I speak to these companies regularly and follow the product development, the commercial rollout, integration of acquired companies and organic growth and when things aren't as they should be, I drop out.

OneSoft has a more unique plan. They are the only co. in the world that offers A.I. cloud predictive analyses for oil and gas pipeline faults. Not one accident has occurred in any pipeline that they cover. They could be profitable right now but there is no data for the majority of oil and gas pipelines which are non piggable pipelines. No data means no A.I.
Piggable pipelines are inspected by cameras that are driven inside pipelines. OneSoft took the data from Phillips who was their first client and through machine learning developed its predictive analyses engine. Now they are using the non piggable data to machine learn a non piggable solution.

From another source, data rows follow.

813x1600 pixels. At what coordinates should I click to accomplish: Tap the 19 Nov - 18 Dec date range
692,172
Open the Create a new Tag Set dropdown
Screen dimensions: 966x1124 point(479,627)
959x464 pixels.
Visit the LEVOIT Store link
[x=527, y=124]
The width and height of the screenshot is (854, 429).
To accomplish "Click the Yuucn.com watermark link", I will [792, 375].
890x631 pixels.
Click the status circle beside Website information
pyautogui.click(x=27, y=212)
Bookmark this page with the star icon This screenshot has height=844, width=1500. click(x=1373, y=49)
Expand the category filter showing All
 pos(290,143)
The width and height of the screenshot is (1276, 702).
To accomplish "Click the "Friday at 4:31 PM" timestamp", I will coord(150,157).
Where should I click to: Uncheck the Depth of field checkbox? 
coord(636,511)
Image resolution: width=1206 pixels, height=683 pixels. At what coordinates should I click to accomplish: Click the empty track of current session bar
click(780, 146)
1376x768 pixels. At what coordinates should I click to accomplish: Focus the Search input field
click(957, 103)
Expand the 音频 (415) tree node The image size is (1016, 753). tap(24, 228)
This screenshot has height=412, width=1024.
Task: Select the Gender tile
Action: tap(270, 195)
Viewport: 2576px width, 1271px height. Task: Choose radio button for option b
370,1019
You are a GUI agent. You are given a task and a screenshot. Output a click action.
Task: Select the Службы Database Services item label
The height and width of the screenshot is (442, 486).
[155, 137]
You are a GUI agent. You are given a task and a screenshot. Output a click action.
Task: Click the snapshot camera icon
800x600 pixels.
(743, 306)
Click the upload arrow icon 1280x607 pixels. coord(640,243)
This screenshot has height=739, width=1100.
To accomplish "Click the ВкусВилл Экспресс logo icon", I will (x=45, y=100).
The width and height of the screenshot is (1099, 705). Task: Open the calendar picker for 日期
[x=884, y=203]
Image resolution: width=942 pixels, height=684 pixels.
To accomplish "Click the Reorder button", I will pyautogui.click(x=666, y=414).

I want to explain that one thing that I've learned is that because a company is the only company in the world to have the capability it has it does not mean that the same results can't be achieved via other methods. A proper evaluation would be to study what the competing technologies are.

Getting back to fairness, there are several very large and dominant companies that had zero profit motives while they captured market share and are now the dominant player in their industry and perhaps unfair monopolies.

I don't know how labor intensive it is for you to produce the data, and if isn't too much trouble, how about a look at these AI stocks with the metrics being revenue growth, recurring revenue growth, gross margin growth and change in fully diluted share count and we can compare it to Amazon at its origin. If its labor intensive for you I don't mind doing the work but I do everything by hand and it is labor intensive. Would be an interesting exercise to include EKS' stock as well.